Em conversa com o SaúdeOnline, o radiologista do Centro Hospitalar de Trás-Os-Montes e Alto Douro faz referência às mais-valias destes algoritmos no rastreio, diagnóstico e tratamento do cancro da mama. No seu entender, deve apostar-se nesta importante integração da IA nos sistemas do SNS.
Quais as mais-valias da IA no rastreio do cancro da mama?
As mais-valias são inúmeras em qualquer das etapas. No que respeita ao rastreio, os algoritmos conseguem melhorar a precisão e a nossa eficiência, sobretudo em relação à mamografia com várias soluções disponíveis para uso clínico, com certificação CE e FDA. Existem também projetos que se aplicam a outras técnicas de Radiologia, como a ressonância magnética ou a ecografia.
Tendencialmente, estes algoritmos vão diminuir o tempo necessário para nós, radiologistas, analisarmos as imagens e aumentarmos a nossa segurança ao fazê-lo.
O rastreio é um trabalho de alto volume. O número de senhoras que fazem mamografias, que têm depois de ser lidas, é grande. E estes sistemas podem ser um apoio.
Podem servir como sistema de triagem de casos negativos. Existem algoritmos treinados para assinalarem os casos onde existe 99,9% de certeza de que são negativos. Ou seja, não é necessária a leitura de dois radiologistas nestes casos considerados de baixo risco, apenas um pode confirmar os achados.
“Estes algoritmos vão diminuir o tempo necessário para nós, radiologistas, analisarmos as imagens e aumentarmos a nossa segurança ao fazê-lo”
Em Portugal, o rastreio é feito sempre por dois radiologistas que têm que concordar com o resultado, quer seja positivo, quer seja negativo. Em caso de discordância, o caso é discutido por um grupo de radiologistas, para se decidir o que fazer.

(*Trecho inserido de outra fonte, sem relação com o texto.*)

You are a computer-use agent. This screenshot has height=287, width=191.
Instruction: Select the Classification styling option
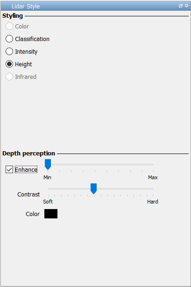click(28, 39)
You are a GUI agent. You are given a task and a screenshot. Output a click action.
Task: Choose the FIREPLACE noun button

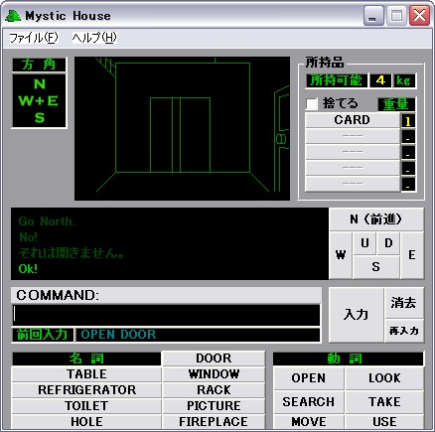[214, 422]
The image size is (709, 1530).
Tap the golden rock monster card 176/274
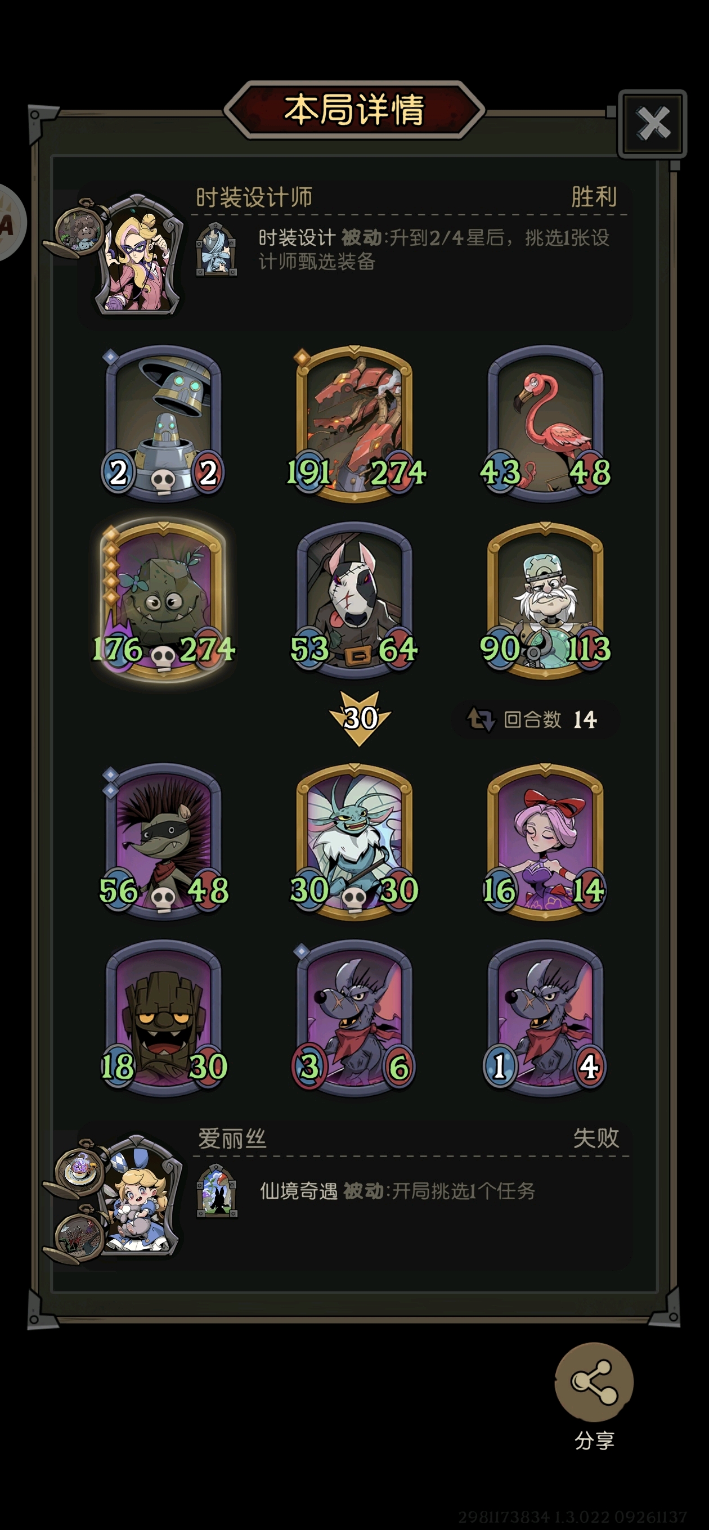[x=163, y=600]
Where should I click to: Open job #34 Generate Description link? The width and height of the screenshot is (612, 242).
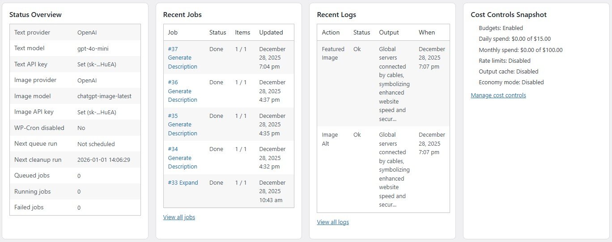pos(182,158)
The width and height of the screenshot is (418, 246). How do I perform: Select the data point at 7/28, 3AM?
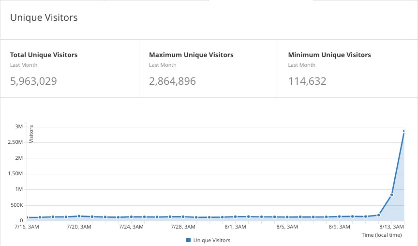pyautogui.click(x=183, y=216)
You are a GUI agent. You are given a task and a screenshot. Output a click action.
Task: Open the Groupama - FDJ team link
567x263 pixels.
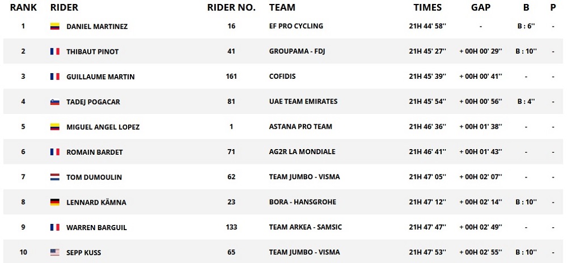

Algo também muito interessante, que está ainda em investigação, é a utilização destes modelos como parte da avaliação do risco oncológico, isto é, em vez de termos os padrões de risco tradicional – como a história pessoal e familiar -, os dados da mamografia vão permitir fazer um rastreio personalizado.
Se a mulher “A” tiver um tipo de padrão de mamografia que lhe aumente o risco de cancro, em vez de fazer uma mamografia de dois em dois anos, passa a fazer anualmente ou de seis em seis meses.
O mesmo se passa para as mulheres com baixo risco nesta avaliação do padrão mamográfico. É uma forma de conseguirmos personalizar o rastreio.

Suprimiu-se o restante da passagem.